Already, we’re into the billions of daily human-caused fires, but it’s when I started looking at engines that the numbers really took off. Globally, you’ve got well over a billion cars, a quarter-billion trucks, 200 million motorcycles, 25,000 passenger jets, and 50,000 ocean-going freighters (a third of which are devoted to transporting more fuel to burn). A single six-cylinder minivan running at driving-to-school speed—2,500 RPM— will generate around 10,000 combustions a minute, more than half a million per hour. That’s a lot of fires. Add them all up and you get tens of trillions of individual combustions. That, roughly speaking, is the number of fires humans make every day – uncountable as stars in the universe. (Nature: “Behold my mighty volcanoes and wildfires!” Humans: “Hold my beer.”)

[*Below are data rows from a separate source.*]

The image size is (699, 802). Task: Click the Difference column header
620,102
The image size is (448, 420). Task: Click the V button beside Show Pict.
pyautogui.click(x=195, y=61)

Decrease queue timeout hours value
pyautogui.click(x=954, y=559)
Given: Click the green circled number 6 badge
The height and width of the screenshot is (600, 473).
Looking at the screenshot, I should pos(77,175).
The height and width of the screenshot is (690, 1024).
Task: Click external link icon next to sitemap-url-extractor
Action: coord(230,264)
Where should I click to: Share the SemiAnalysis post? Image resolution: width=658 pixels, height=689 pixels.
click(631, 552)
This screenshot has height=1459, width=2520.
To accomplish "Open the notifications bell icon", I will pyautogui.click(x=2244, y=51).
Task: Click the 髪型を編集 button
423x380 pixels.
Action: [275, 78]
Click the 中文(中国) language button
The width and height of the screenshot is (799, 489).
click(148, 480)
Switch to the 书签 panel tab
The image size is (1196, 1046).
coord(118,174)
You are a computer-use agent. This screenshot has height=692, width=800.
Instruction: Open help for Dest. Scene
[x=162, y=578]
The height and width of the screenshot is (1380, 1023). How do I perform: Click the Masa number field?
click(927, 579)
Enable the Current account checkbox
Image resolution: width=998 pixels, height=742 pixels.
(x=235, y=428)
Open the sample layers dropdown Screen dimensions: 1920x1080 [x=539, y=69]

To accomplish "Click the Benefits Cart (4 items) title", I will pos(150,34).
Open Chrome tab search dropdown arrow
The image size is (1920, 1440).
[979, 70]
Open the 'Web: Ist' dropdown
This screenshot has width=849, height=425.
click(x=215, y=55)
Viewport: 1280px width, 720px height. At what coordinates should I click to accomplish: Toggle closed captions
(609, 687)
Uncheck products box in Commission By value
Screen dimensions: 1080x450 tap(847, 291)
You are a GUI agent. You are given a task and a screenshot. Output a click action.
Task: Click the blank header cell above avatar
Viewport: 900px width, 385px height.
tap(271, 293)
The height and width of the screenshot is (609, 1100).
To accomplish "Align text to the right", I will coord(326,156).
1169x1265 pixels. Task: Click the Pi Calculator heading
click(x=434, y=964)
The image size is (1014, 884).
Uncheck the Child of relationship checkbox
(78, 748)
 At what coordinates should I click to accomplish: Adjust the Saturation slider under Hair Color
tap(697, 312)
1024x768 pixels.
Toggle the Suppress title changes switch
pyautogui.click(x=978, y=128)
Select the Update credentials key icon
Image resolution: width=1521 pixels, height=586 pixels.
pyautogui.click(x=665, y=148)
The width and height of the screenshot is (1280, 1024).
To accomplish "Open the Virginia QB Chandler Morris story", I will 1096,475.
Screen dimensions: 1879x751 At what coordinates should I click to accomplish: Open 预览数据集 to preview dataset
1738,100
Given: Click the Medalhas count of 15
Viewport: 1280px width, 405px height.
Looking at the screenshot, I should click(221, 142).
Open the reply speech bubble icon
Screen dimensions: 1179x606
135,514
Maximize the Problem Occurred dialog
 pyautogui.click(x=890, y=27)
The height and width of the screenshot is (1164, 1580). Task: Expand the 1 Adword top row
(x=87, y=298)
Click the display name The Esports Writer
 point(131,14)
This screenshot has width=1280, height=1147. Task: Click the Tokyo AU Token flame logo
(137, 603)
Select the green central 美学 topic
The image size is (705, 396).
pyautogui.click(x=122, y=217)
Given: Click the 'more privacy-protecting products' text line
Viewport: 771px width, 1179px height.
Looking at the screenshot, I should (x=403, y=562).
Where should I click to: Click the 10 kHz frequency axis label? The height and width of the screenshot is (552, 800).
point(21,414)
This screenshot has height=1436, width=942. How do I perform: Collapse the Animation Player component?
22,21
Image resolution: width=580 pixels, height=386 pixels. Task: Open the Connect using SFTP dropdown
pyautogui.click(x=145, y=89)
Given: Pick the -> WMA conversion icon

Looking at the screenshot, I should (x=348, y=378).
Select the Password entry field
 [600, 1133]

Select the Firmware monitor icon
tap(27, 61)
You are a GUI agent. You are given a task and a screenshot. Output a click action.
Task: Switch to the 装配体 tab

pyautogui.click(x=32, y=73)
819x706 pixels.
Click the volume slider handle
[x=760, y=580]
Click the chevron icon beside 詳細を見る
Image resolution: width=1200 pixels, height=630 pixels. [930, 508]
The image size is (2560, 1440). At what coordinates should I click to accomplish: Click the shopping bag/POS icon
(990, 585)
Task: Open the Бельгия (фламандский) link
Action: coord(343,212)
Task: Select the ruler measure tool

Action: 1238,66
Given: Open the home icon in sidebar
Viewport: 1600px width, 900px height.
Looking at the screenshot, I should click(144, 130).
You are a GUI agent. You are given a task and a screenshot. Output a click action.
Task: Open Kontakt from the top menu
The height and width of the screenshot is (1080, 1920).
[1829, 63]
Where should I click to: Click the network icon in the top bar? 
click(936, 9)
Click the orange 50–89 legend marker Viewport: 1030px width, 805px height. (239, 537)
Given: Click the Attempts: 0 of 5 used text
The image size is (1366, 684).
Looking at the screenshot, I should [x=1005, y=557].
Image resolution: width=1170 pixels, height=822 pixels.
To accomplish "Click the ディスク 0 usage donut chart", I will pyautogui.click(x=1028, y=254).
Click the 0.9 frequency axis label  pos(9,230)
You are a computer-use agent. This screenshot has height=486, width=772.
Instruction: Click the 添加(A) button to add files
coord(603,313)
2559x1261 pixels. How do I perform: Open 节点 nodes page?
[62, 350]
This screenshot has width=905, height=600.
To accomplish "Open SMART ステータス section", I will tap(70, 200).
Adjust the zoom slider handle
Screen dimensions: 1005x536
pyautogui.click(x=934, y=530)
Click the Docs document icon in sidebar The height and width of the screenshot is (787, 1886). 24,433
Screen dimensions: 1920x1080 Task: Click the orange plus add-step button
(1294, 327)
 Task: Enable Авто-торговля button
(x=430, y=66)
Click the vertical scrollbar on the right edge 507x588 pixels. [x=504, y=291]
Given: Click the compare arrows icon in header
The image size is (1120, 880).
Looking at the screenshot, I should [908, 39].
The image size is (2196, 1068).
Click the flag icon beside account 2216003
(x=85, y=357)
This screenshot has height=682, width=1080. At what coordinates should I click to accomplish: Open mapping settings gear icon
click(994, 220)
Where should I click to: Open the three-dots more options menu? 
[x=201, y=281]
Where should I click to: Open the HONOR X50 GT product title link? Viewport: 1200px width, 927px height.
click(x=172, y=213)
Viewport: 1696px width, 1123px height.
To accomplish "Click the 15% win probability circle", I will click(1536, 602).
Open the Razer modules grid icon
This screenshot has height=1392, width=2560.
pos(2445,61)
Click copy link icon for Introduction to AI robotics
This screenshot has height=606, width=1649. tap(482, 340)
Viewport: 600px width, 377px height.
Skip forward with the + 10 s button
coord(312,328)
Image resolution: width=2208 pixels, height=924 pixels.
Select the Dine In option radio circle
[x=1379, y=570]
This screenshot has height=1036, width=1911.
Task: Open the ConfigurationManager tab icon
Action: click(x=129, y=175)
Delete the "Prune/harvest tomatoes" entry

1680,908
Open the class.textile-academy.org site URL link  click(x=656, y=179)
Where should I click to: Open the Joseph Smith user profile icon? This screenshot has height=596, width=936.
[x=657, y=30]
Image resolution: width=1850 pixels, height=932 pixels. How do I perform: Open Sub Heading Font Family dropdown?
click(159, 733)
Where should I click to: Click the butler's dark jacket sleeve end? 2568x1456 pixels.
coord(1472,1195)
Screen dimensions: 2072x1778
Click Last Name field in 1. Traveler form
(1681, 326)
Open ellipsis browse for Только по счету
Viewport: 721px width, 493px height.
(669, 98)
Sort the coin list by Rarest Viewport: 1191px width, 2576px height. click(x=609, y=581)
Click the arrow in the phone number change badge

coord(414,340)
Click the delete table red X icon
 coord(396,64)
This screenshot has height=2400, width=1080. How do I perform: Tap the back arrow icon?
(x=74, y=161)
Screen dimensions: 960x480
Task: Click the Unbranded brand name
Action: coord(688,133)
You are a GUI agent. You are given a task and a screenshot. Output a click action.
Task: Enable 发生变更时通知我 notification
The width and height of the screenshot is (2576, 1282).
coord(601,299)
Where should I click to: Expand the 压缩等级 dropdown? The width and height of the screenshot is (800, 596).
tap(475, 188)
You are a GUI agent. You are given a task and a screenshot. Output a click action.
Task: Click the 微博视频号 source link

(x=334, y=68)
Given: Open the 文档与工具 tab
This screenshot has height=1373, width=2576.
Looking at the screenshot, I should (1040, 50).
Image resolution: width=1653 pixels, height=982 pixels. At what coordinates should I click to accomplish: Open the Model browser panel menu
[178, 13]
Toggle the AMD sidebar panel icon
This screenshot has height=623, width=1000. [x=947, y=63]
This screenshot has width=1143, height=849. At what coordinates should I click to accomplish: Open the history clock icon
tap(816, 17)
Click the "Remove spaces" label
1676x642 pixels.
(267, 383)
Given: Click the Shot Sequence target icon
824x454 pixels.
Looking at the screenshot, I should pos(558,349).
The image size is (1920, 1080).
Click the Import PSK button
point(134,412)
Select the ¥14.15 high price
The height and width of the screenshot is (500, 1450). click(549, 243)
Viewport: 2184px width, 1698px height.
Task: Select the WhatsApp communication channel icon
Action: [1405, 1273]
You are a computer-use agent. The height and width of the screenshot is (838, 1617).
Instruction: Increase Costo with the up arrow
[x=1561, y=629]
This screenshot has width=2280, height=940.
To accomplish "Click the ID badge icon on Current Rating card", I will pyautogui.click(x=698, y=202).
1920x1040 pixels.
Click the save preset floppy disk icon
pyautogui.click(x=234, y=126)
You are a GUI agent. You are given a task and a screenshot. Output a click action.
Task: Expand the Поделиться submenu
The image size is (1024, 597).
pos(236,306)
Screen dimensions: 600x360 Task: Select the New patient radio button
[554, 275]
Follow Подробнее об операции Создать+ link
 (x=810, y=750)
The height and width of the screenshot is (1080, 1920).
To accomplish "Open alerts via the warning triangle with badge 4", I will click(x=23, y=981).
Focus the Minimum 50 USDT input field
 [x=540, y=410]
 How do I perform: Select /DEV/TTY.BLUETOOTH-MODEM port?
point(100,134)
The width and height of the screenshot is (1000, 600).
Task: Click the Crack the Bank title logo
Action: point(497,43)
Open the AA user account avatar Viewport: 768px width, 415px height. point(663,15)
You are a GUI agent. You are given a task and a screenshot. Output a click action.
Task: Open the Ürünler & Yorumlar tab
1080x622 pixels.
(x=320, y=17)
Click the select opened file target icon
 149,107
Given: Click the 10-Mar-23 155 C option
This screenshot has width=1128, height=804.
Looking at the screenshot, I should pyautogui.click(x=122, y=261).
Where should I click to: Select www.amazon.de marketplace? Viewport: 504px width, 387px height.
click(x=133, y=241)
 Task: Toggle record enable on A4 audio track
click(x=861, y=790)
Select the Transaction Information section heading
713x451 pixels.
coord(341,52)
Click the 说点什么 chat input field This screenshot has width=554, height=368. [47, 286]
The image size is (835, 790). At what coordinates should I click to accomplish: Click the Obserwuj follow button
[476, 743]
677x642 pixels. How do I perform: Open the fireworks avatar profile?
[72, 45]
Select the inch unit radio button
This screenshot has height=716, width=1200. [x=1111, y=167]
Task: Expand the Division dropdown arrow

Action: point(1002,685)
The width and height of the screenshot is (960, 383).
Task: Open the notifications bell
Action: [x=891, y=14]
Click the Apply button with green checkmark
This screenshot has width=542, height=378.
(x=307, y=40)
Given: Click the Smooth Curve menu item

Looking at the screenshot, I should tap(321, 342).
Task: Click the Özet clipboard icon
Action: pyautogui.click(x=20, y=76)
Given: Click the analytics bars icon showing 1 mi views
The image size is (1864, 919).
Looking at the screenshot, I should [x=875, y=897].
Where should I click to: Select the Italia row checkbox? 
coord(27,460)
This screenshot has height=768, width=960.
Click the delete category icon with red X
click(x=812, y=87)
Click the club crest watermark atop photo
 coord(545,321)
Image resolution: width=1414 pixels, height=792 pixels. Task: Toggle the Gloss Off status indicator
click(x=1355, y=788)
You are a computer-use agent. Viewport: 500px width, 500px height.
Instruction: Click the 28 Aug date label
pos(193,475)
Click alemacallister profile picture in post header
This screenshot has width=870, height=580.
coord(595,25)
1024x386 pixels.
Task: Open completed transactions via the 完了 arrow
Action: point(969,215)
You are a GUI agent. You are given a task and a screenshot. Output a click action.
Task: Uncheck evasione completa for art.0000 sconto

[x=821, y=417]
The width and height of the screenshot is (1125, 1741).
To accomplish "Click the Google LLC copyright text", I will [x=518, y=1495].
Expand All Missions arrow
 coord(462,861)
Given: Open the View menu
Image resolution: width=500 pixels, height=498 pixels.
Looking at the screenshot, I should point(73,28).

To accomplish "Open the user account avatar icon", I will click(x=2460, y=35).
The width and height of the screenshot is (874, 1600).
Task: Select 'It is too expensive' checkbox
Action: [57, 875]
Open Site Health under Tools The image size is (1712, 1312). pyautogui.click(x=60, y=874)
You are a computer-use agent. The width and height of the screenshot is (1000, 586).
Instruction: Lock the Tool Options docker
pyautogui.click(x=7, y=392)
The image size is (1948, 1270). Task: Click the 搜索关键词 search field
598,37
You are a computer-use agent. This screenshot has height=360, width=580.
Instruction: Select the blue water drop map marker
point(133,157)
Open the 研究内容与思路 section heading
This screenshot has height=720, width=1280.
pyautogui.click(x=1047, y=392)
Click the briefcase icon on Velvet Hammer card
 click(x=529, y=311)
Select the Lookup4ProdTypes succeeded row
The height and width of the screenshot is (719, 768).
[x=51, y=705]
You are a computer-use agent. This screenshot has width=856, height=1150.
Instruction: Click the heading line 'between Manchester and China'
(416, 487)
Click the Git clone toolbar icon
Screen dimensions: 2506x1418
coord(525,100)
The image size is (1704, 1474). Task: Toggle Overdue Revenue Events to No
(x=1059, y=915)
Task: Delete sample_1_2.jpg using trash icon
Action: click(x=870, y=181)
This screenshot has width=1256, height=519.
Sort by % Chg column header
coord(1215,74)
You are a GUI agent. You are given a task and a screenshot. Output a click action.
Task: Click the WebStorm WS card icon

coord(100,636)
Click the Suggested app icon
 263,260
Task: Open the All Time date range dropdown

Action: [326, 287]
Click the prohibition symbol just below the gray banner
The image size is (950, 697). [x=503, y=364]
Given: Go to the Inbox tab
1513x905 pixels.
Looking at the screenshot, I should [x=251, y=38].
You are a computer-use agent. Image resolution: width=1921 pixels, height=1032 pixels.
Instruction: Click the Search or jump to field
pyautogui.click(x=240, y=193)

Every single one of those fires generates CO2 emissions, and all of it stays here on Earth (no, carbon capture will not make a dent in this). A certain amount is absorbed into limestone by chemical weathering, but the bulk of anthropogenic (human-caused) CO2 is absorbed by our oceans, or set loose in our atmosphere where it remains active for decades, if not centuries. Findings published May 16, 2023 in the journal Environmental Research Letters revealed that, over the past 40 years, roughly 40 percent of the area burned in wildfires in the western U.S. and southwestern Canada can be traced to industrial CO2 emissions.
Bottom line: When you extract, upgrade, refine, and burn toxic substances such as coal, bitumen, oil, and gas at the rate we are burning them, decade after decade, you’re going to see changes. Atmospheric CO2 levels are now fully 50 percent higher than in preindustrial times, and it affects everything we care about, from fetuses to phytoplankton, from water to winter. “Fire weather” is not just a book title, it’s a technical term. Natural Resources Canada uses a Fire Weather Index to gauge fire risk, and when the index is high, things we care about and depend on ignite much more easily. When Fort McMurray burned, the Fire Weather Index peaked at 42—record territory, well beyond “Extreme.” In B.C., during the heat dome of 2021, it went far higher. Now, that was “unprecedented.”
This is not unique to Canada; weather services around the world are scrambling to find new names and colors to account for these off-the-charts extremes in temperature, flammability, rainfall, ocean surge—you name it. It’s like the Spinal Tap amp that goes up to 11, only not funny: Australia’s new Fire Danger Ratings System goes from High to Extreme to Catastrophic.—
This is fire weather for a new planet. A planet we have made.
I have stood with survivors in the ash and ruin of their lives, and trust me, you wouldn’t wish this terror and sorrow on anyone. But I’ve seen the Fire Weather Index and this week, this month, this summer, that number is sure to grow.